The Elephant in the Room: A Chicago Home Organizer’s Paper Breakthrough Story

One of my Chicago home organizing clients had a dining room table that hadn’t seen a meal in years. Instead, it was buried under hundreds, perhaps even thousands of pieces of paper. Mail, bills, receipts, notes, catalogs, and greeting cards were stacked into chaotic heaps with no rhyme or reason. Some were important, many were outdated, and together they felt like a mountain she couldn’t climb.

Over several sessions we made real progress elsewhere in the home: storage rooms, drawers, closets. But every time we neared the table, she found something else to do. Week after week, the table stayed. That’s when I realized this wasn’t just clutter; it was the elephant in the room.

The Experiment: Tackling Paper Clutter Ten at a Time

I had a direct conversation with her about the table. She admitted: “I don’t want to do it. It’s too much. But I know I have to.”

So I suggested an experiment: “What if you get comfortable on the couch, and I bring you just ten items? All you’d have to do is decide Keep or Toss. That’s it. Then we’ll talk about it.”

She resisted. “But there’s so much! Ten is nothing.”

I nodded. “You’re right. Ten isn’t much compared to what’s there. But here are the options: we do ten items, or we do nothing at all. So… would you be willing to look at ten?”

After a pause, she reluctantly agreed.

I grabbed ten papers at random and presented them one by one. She quickly dispatched half into the trash bag, saved a few, and set one aside for action. When we finished, I asked, “So… how did that feel?”

She looked at me, genuinely surprised. “Actually… it was easy.”

“Good,” I said. “Would you be willing to do ten more?”

She said sure.

Building Momentum with a Filing System

So we repeated the process. Ten became twenty. Twenty became fifty. As the “save” pile grew, categories began to emerge. I pointed them out, she agreed, and we grabbed some manila folders. I labeled tabs with her chosen titles. We weren’t just sorting anymore, we had the beginnings of a filing system.

When we reached 60, I asked: “Do you want to just go for 100?” She balked: “One hundred? That’s too much.”

So I said: “That’s okay. You don’t have to do 100. Let’s just do ten.”

And we did. Ten more, then ten more. Before long, without even realizing it, she’d had sailed past 100.

All told, it took about 30 minutes. Thirty minutes of steady, supported work on something she had avoided for years.

A Shift in Energy

By the end of the session, my client was energized.
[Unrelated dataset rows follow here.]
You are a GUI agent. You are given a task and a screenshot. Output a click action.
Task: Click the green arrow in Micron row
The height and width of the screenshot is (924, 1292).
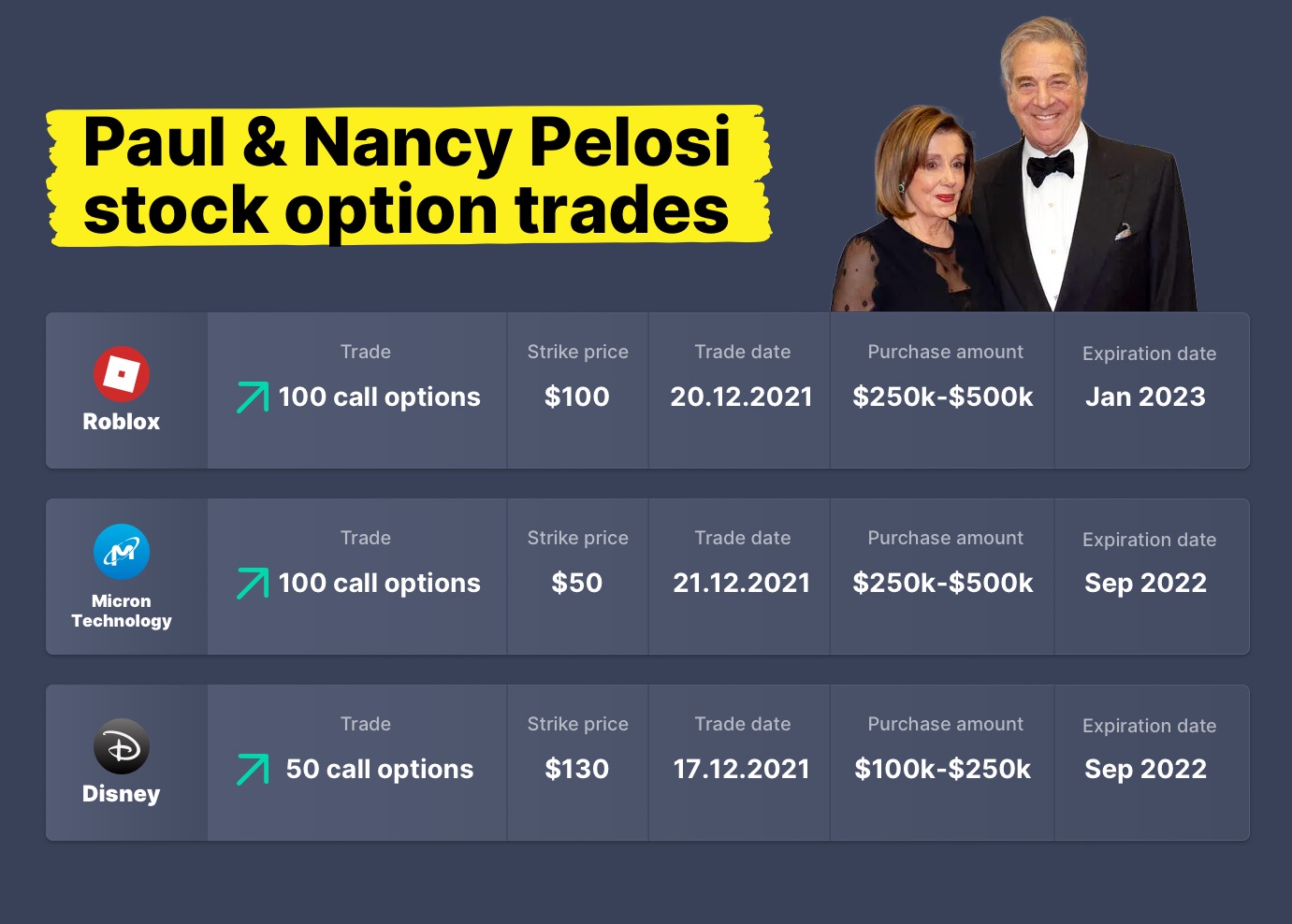tap(253, 583)
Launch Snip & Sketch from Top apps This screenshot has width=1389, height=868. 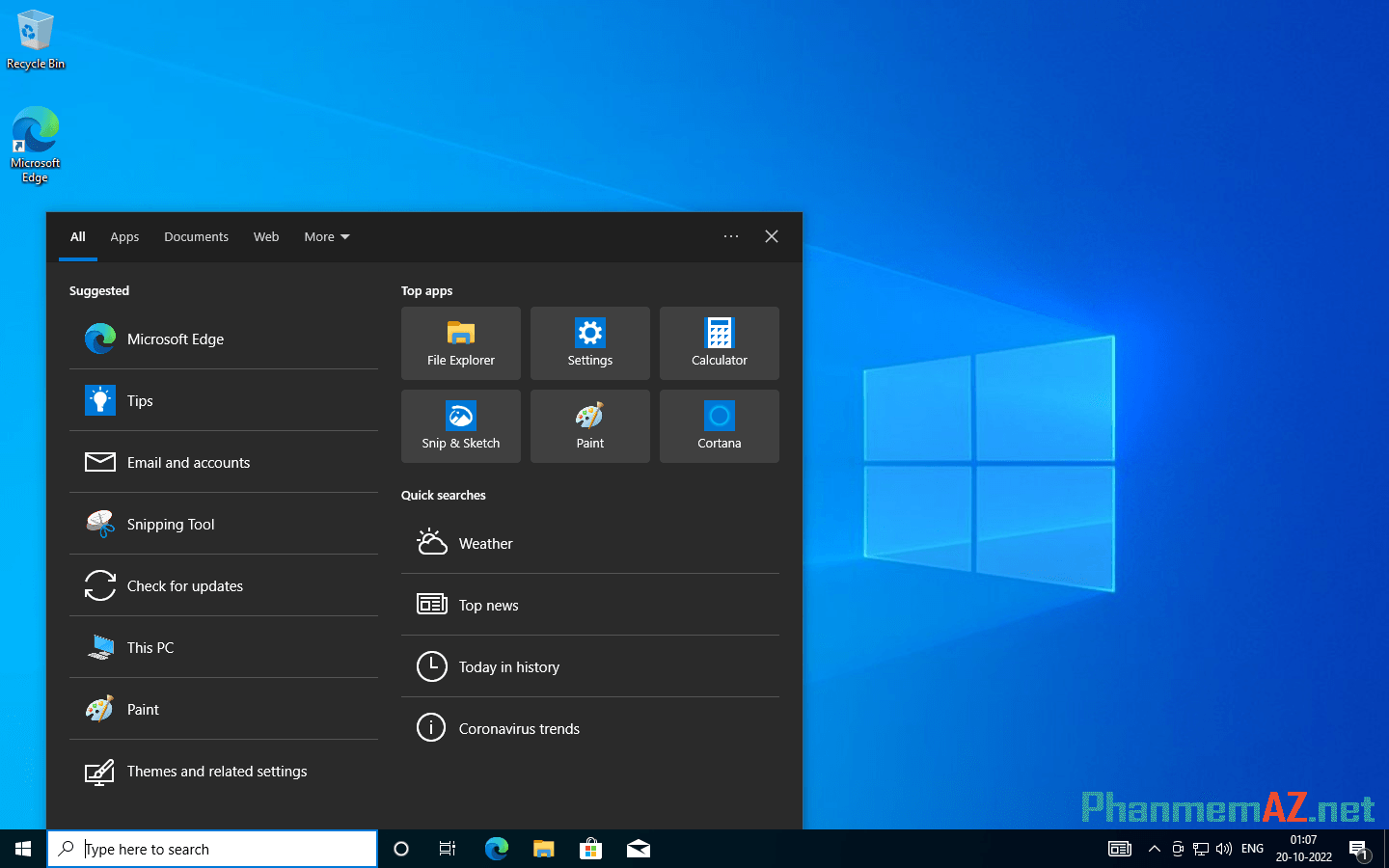460,426
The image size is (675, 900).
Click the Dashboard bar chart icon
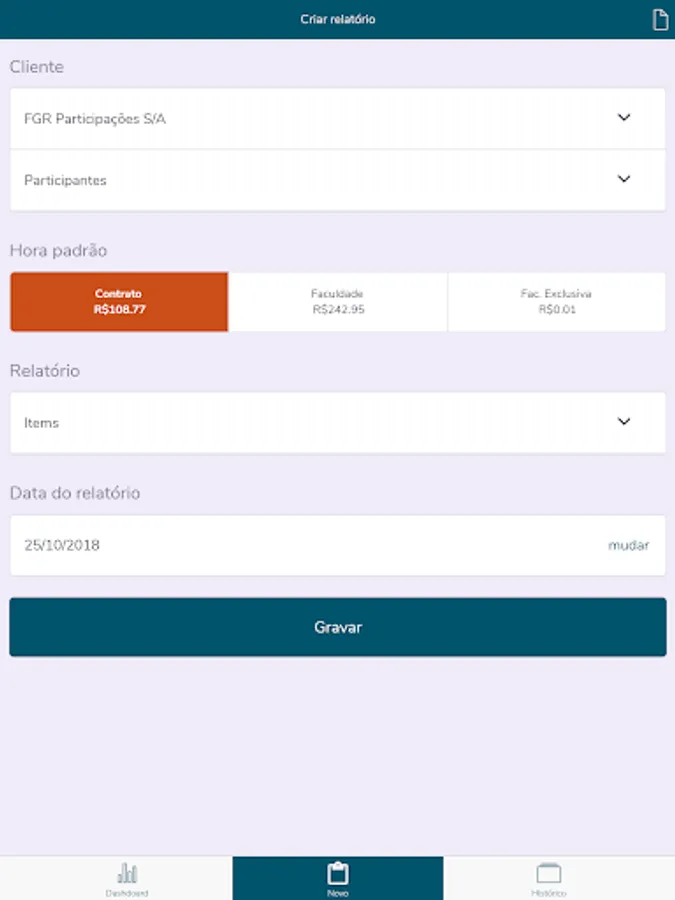pos(127,873)
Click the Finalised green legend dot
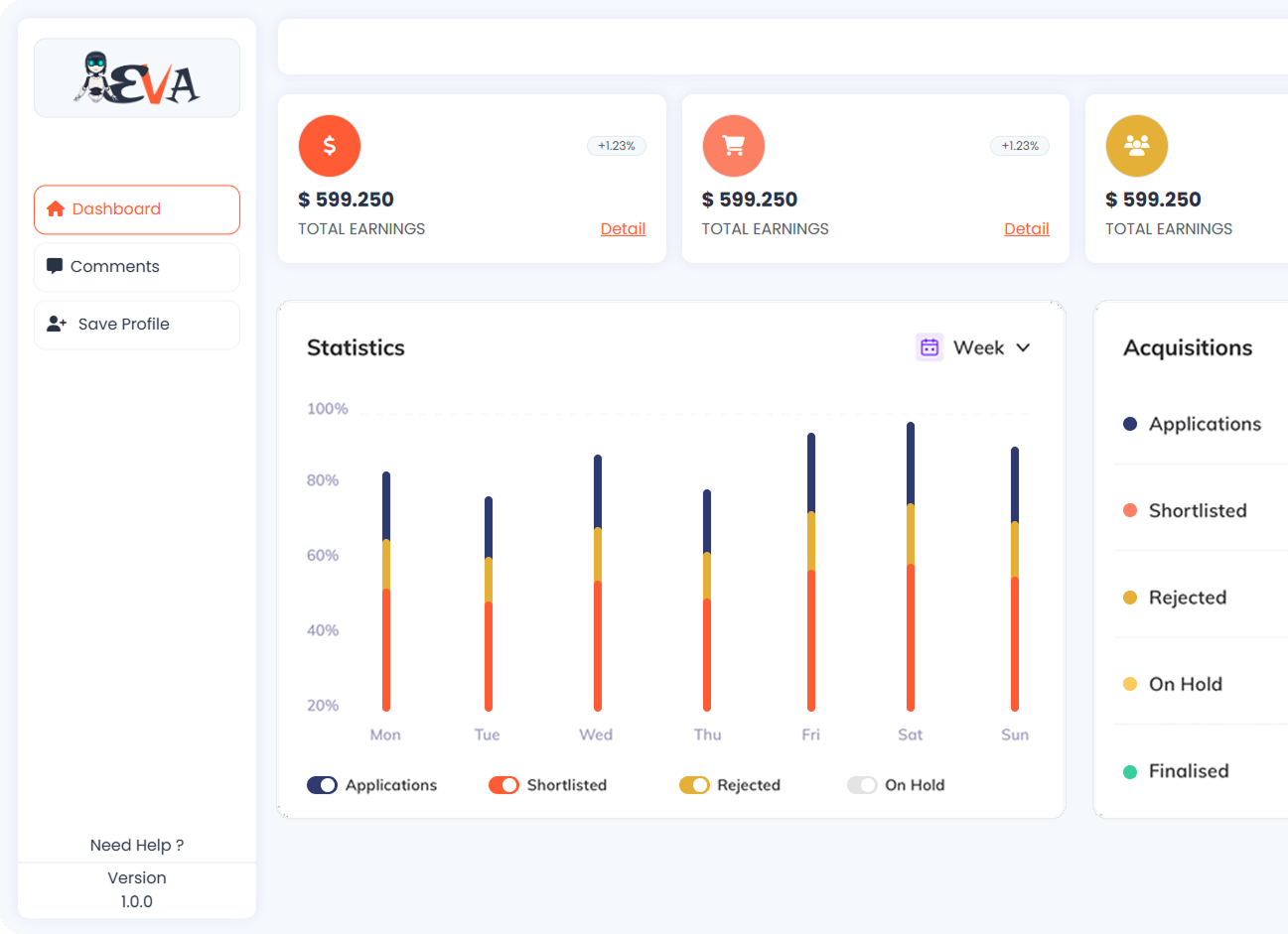This screenshot has height=934, width=1288. [x=1129, y=771]
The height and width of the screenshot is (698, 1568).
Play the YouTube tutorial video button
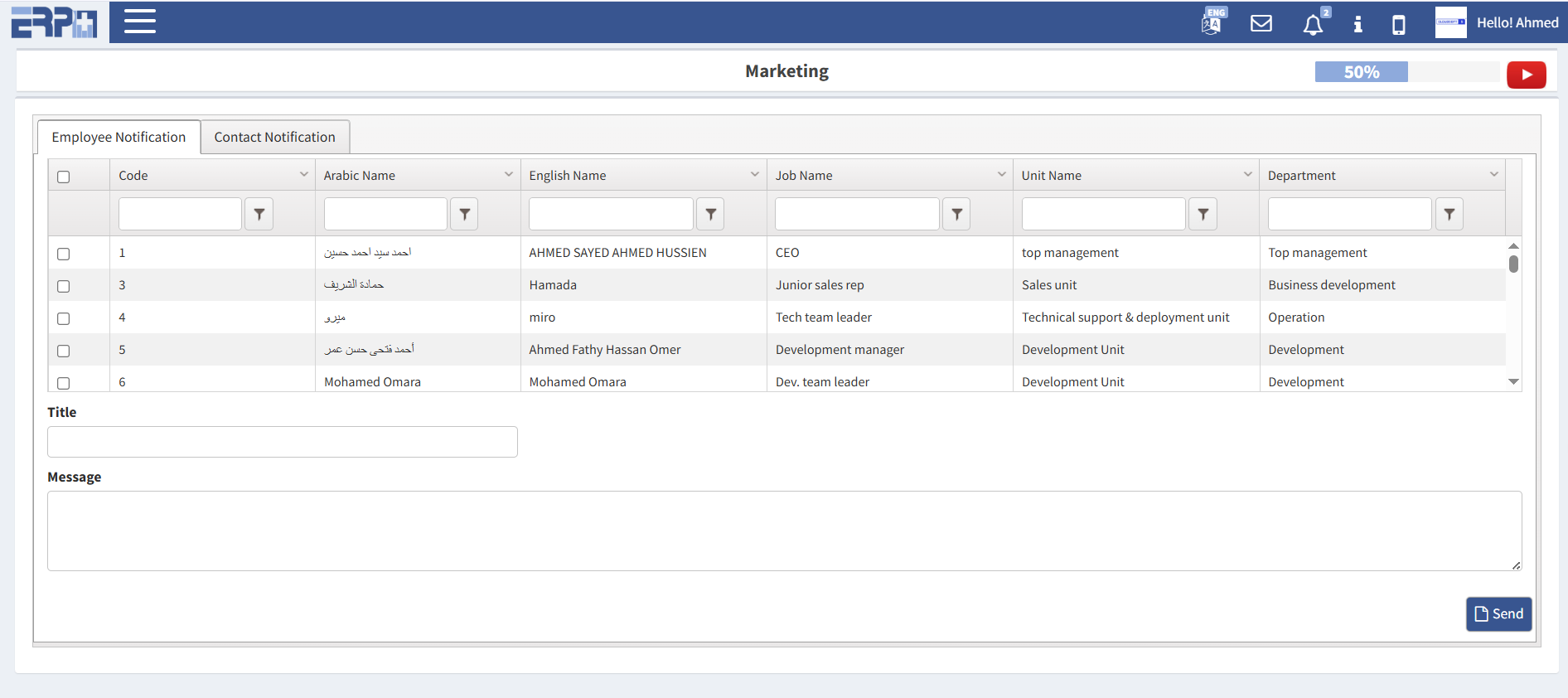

She loved the idea of continuing this method and even added a fourth hour to our next appointment, so we’d have more time for paper. I promised I’d remind her of our agreement to continue tackling paper ten items at a time when I came back.

There’s still one piece of the paper puzzle we haven’t solved, and it’s the one that stumps nearly everyone: the items that still need some kind of resolution. The bill that has to be paid. The form that needs filling out. The paper that requires future action.

We haven’t solved that piece yet for her, but here’s the good news: those action papers are no longer buried in the chaos. They’re pulled out, visible, and ready for their next step.

For some people, a special spot helps. One client of mine uses a desk drawer. Personally, I keep mine right on my desk next to my paper planner. Everyone is different, and each person has to find what works for them. I’m confident we’ll figure it out for her too.

Why Every Paper Clutter Solution Is Unique      

The reason I wanted to share this story is because it’s so illustrative of what professional organizing is really like. While some problems, like paper clutter, are nearly universal, the solutions are unique to each individual. I had never used the “ten-pieces-of-paper” method with anyone before, but it worked beautifully with this client.

That session was also a breakthrough for me. It’s a method I’ll keep in my back pocket moving forward, but it’s not the only one I’ll ever use. Everyone is different, and my job is to stay curious and creative in finding the approach that helps them finally face the things they’ve been avoiding.

That’s the heart of my work: cracking the code of resistance, discovering the unique method that works, and walking alongside my clients as they face their own elephants in the room. That’s the real reason people hire me, not just to tidy up, but to break through. And it’s deeply gratifying to succeed together.

Takeaway: Overcoming Paper Piles One Step at a Time

We all have an “elephant in the room,” the project, pile, or responsibility we avoid because it feels overwhelming. But the way forward isn’t a single giant push. It’s one experiment, one decision, one small step at a time. Sometimes, all it takes is ten.